● Problem statement
In the data below, find the line with "Where should I" and output it along with every later line, exactly, but not the pictures.
Segment Start: Record set
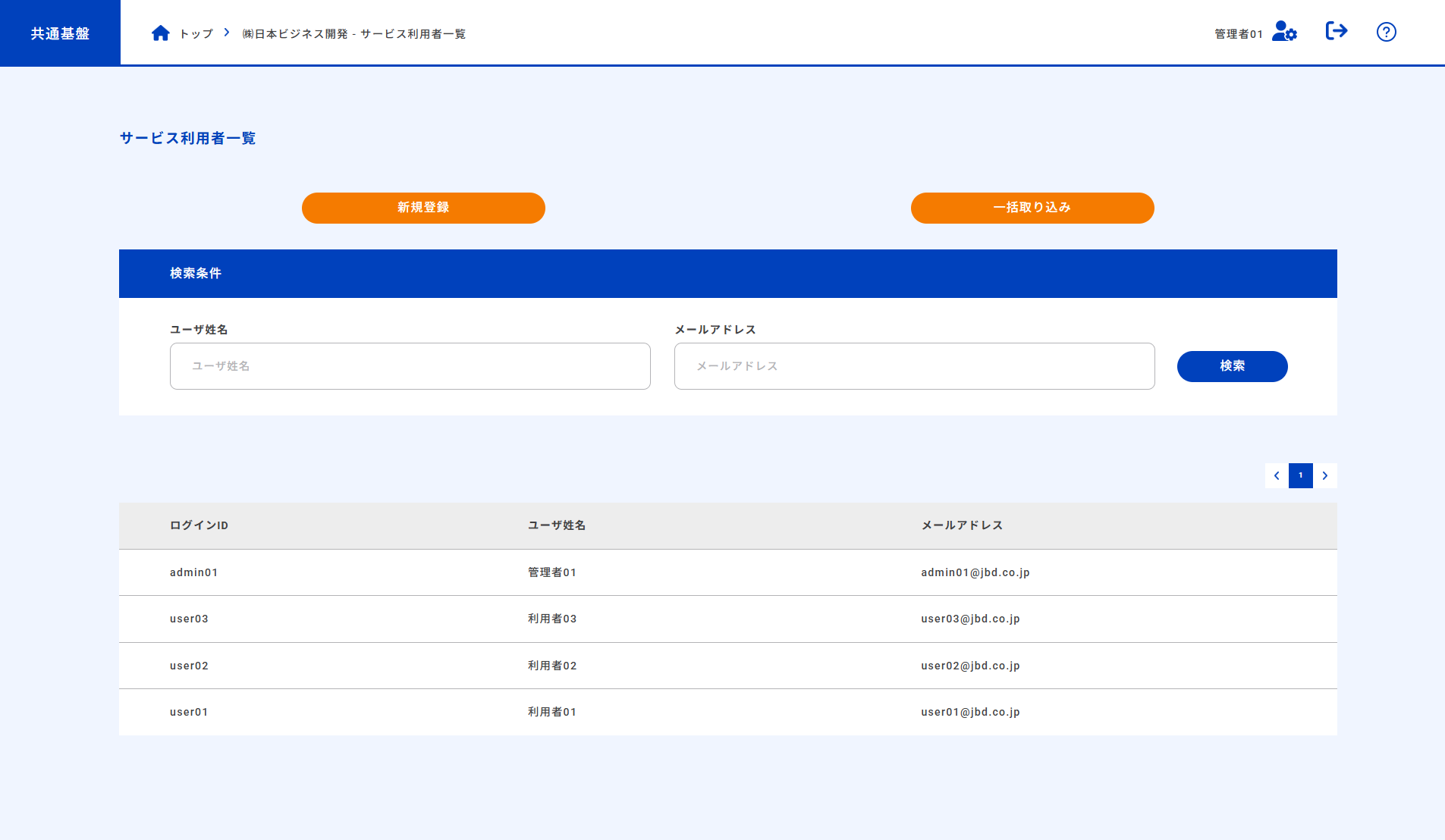Click the user03 table row
The image size is (1445, 840).
[531, 619]
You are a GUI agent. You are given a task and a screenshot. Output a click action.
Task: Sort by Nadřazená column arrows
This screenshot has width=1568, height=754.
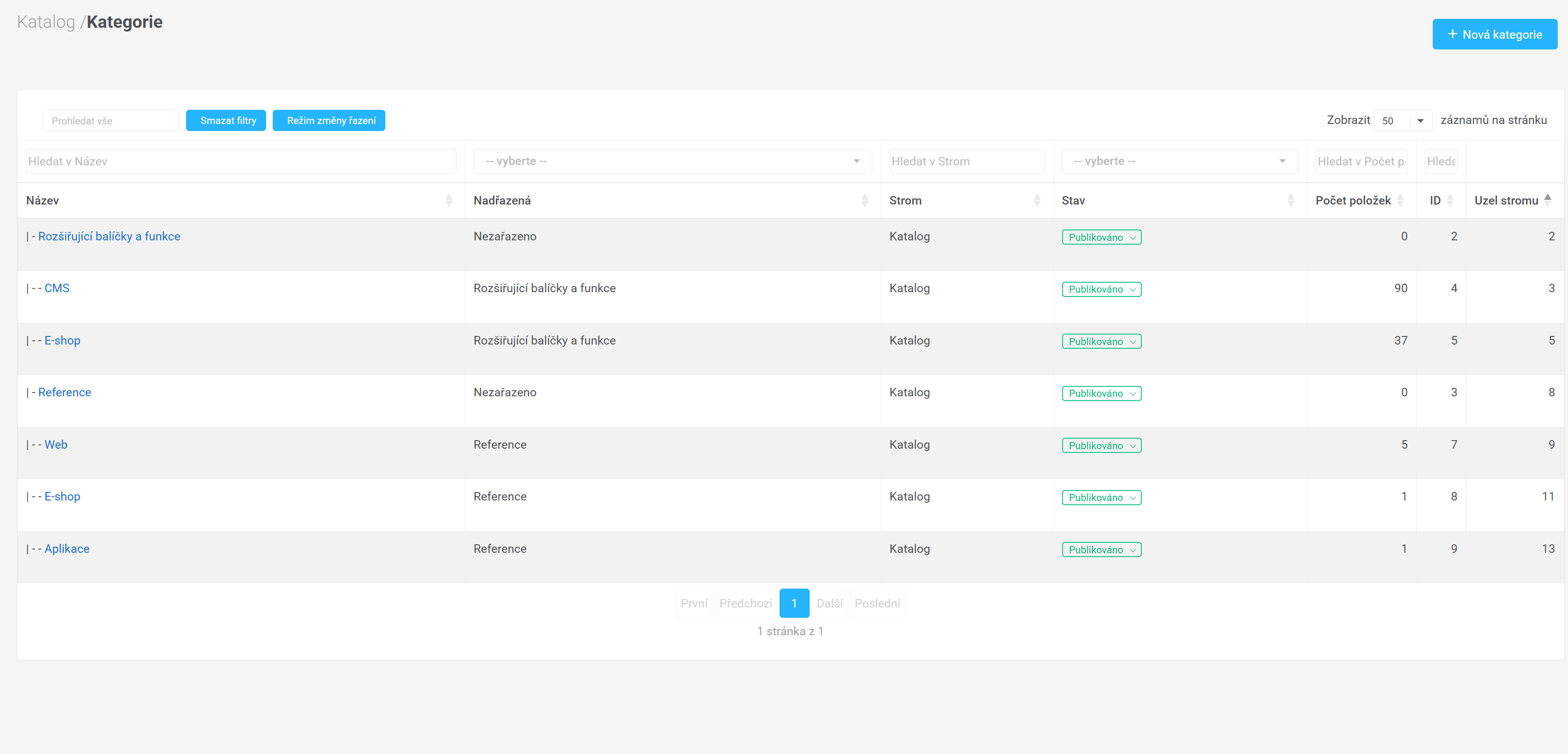click(x=864, y=200)
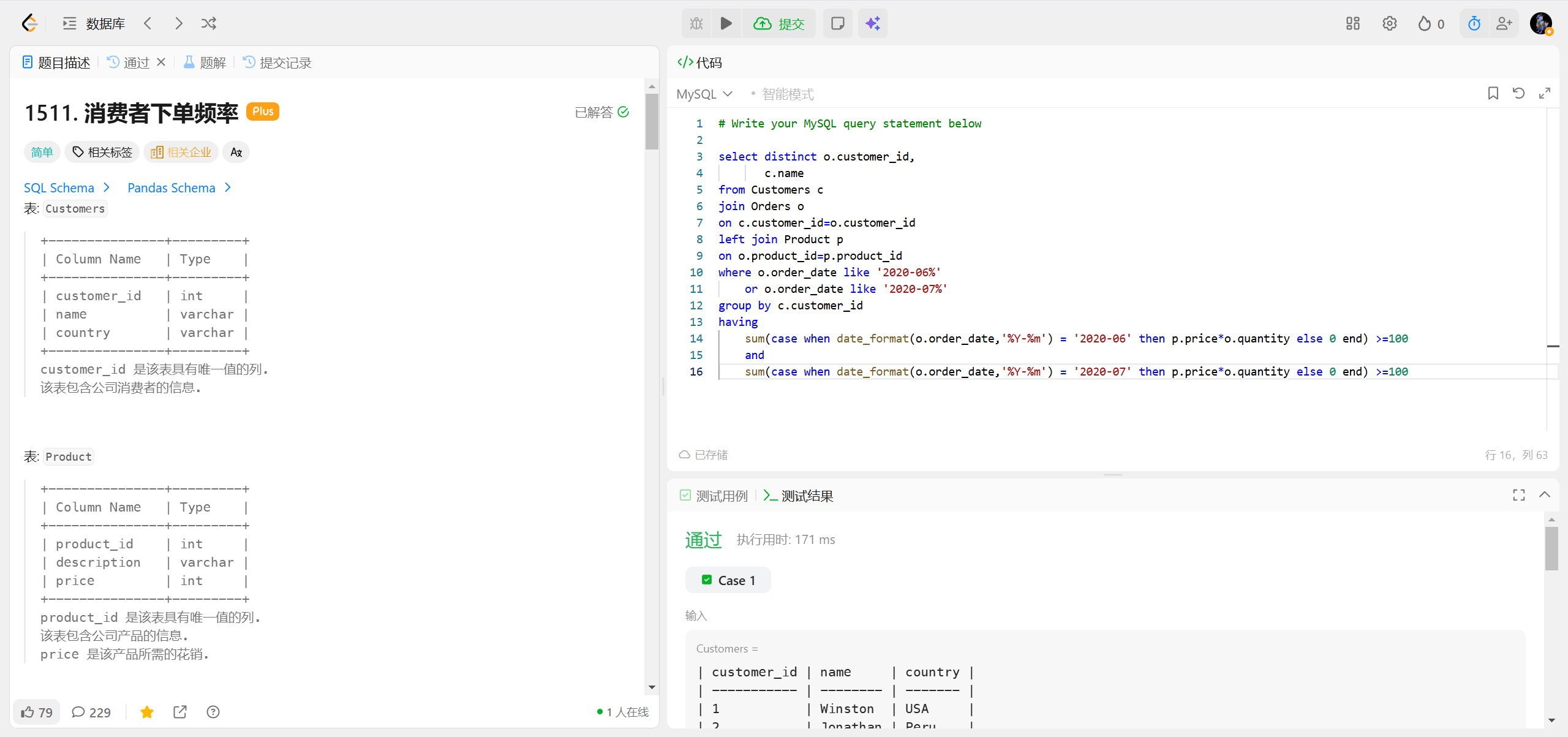This screenshot has width=1568, height=737.
Task: Toggle the favorite star icon
Action: (146, 712)
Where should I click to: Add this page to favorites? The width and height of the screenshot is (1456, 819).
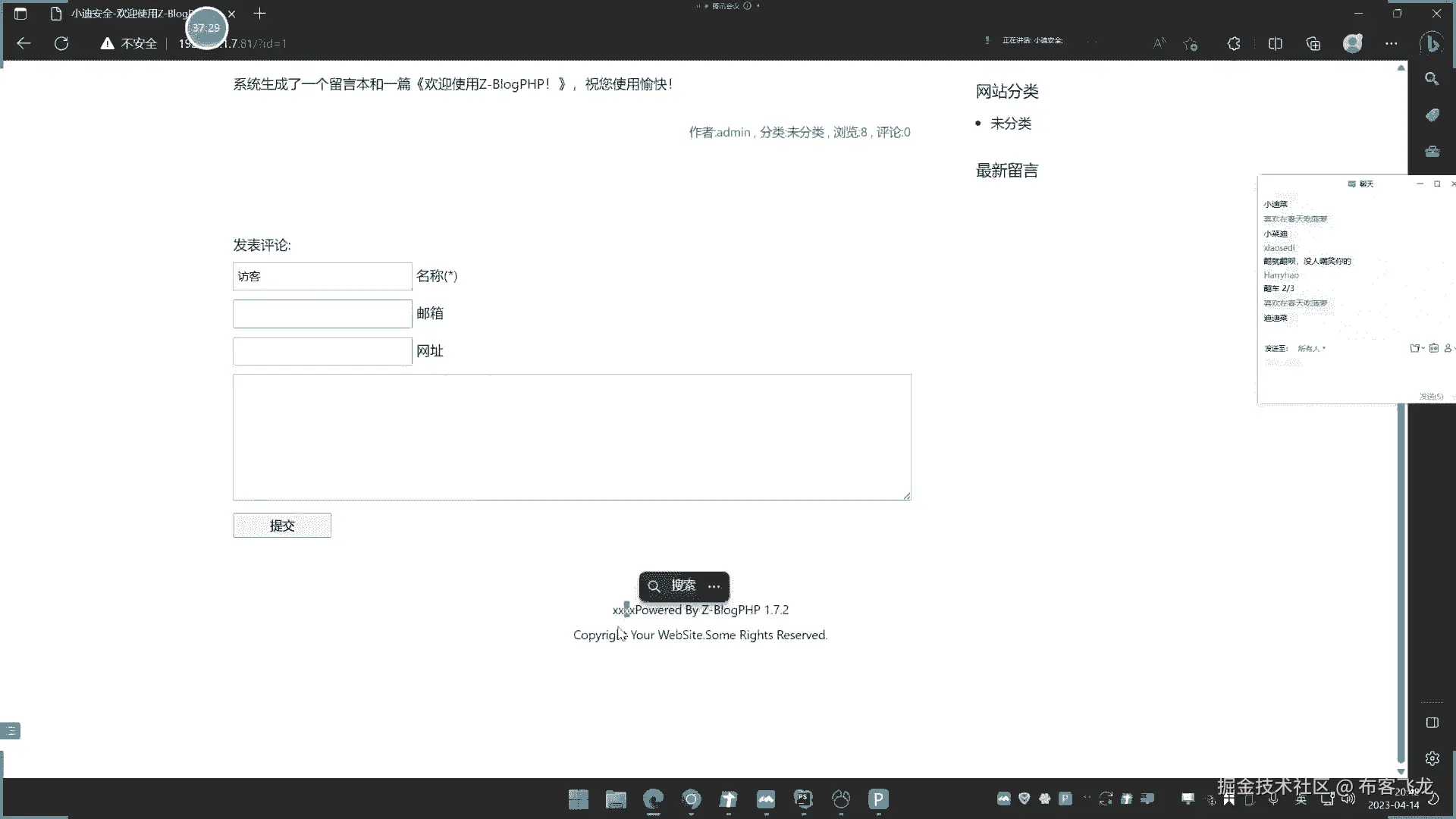coord(1191,44)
Segment End: Record set
● Result of this task
Where should I click to: Add this page to favorites? The width and height of the screenshot is (1456, 819).
coord(1191,44)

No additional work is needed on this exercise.